Because metaphysics is often understood as lacking empirical content, it could be thought that it is irrelevant for science. However, this is certainly not the case with the question of whether there are emergent phenomena. If there are higher-level emergent properties, capable of downward causal influence, then it matters for how we relate to the world. It justifies the thought that you could intervene on factors such as stress in order to produce, through downward causal influence, desired changes at lower levels. Thus, the possibility of emergence is relevant to the question of whether a chemical imbalance causes depression or depression causes the chemical imbalance.
There is plenty of evidence of emergence in a variety of sciences and not just medicine (Ellis, Noble and O’Connor 2012). Indeed, one could argue that it is assumed in almost every action we perform as agents. We go to lift a chair, for example, rather than its molecules. Molecules are not the sort of thing we can intervene upon, except in special laboratory conditions, but it seems that we can interact with macro-level phenomena and thereby change the position of an assemblage of molecules. That is just the practice, however. The problem has always been how emergence works in theory, and how it does so without wreaking havoc upon a fairly successful way of understanding the world. There is an idea that all other sciences rest on, and are ultimately explained in terms of, fundamental physics. Emergentism is often seen as at odds with this because it tells us that the bottom level isn’t everything that matters.
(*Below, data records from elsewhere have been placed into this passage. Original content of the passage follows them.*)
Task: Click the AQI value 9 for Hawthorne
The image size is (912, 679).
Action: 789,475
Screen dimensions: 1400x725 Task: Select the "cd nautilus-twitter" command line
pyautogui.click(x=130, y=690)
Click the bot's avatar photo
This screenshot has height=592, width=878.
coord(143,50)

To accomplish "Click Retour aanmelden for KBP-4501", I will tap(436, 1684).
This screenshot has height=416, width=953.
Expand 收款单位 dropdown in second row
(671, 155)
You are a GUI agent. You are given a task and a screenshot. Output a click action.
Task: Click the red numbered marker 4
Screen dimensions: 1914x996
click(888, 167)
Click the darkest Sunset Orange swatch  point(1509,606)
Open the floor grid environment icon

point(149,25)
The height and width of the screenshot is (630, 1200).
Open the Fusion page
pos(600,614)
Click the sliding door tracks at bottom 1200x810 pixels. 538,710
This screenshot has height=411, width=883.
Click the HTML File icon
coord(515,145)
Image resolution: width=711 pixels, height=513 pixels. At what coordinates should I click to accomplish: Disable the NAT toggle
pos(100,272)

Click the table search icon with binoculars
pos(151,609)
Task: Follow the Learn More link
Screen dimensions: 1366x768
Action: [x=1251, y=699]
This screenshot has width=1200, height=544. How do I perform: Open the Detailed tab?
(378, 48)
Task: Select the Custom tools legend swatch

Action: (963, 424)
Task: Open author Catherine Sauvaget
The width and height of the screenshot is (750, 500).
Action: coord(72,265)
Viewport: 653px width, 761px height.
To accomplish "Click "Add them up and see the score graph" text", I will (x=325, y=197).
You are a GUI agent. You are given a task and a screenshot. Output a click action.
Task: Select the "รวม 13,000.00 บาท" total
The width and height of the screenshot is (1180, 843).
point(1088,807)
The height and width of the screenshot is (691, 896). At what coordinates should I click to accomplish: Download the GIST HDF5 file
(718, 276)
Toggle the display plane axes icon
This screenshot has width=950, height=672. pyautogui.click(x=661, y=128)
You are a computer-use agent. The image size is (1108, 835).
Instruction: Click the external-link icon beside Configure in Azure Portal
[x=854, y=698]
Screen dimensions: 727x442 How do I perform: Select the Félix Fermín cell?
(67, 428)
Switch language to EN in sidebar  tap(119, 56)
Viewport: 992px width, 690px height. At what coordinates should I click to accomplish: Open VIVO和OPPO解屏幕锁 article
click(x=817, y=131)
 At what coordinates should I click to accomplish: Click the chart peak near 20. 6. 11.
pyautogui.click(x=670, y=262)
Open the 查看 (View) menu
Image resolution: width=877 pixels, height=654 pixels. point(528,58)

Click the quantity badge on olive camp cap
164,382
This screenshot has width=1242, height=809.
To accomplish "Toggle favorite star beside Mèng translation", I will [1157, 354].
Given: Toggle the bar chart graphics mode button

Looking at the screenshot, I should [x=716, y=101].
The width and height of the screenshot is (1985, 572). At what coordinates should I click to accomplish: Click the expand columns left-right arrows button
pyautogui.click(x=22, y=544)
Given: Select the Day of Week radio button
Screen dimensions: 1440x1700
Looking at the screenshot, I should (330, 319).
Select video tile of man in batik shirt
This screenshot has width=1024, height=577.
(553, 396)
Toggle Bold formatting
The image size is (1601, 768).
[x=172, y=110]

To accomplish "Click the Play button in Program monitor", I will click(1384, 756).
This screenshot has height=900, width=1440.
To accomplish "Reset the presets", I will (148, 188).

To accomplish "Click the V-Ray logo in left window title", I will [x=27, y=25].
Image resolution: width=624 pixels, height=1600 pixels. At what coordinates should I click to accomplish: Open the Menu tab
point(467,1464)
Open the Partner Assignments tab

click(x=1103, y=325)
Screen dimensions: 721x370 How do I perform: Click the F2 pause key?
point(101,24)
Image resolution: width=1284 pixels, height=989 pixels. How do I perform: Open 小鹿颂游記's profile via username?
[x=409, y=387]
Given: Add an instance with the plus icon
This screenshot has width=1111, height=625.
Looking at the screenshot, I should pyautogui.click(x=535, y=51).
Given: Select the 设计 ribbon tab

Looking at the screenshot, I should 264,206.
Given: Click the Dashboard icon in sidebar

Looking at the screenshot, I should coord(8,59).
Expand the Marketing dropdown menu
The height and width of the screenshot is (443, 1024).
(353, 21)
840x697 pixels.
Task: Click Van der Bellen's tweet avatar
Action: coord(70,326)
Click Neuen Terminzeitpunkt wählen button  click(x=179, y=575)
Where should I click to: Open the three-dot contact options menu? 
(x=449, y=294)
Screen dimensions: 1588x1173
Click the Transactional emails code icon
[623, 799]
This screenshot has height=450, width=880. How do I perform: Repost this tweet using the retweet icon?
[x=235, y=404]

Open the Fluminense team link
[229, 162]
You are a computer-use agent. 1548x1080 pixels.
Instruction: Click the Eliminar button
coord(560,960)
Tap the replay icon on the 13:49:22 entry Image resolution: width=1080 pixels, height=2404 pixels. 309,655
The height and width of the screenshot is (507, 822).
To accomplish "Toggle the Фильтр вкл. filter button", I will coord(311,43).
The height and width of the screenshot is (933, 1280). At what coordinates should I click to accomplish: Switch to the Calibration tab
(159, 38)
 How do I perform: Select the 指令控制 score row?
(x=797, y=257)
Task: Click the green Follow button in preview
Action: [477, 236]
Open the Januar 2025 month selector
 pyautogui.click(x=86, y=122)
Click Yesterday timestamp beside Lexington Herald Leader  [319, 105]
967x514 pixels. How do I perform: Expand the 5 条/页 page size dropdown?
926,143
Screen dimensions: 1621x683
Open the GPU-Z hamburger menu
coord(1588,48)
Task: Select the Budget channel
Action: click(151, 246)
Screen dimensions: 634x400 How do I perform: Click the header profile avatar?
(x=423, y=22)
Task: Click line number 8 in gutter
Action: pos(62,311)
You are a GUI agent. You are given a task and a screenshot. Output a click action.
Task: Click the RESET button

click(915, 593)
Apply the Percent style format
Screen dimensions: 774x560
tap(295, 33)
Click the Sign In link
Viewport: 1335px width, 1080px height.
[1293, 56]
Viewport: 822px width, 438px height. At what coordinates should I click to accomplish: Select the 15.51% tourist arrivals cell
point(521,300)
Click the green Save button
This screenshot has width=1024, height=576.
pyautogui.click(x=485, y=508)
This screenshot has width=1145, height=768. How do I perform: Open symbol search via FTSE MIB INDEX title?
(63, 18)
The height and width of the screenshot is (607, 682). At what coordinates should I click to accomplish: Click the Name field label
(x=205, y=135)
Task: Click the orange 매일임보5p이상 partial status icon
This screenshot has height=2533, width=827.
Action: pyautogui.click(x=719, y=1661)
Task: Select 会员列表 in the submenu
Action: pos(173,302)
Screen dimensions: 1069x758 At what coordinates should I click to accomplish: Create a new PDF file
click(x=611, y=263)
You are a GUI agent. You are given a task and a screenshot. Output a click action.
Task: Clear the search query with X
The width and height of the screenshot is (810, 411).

Until we can provide a philosophical vindication of emergence, there will always be some scepticism about the idea of distinctly higher-level phenomena. A key task is to understand exactly what is being asserted by the emergentist and thus what is being denied by the reductionist. Our aim in this paper is to provide a good answer to that question. We also accept that some account is owed of how emergent phenomena arise; that is, we accept the objection from bruteness (e.g., Strawson 2008: 65). There has to be some intelligible sense in which emergent phenomenon, E, emerges from its base-level phenomenon, B, rather than from anything else; or that E is just free floating (as in forms of substance dualism). The emergence of E cannot be just a brute fact.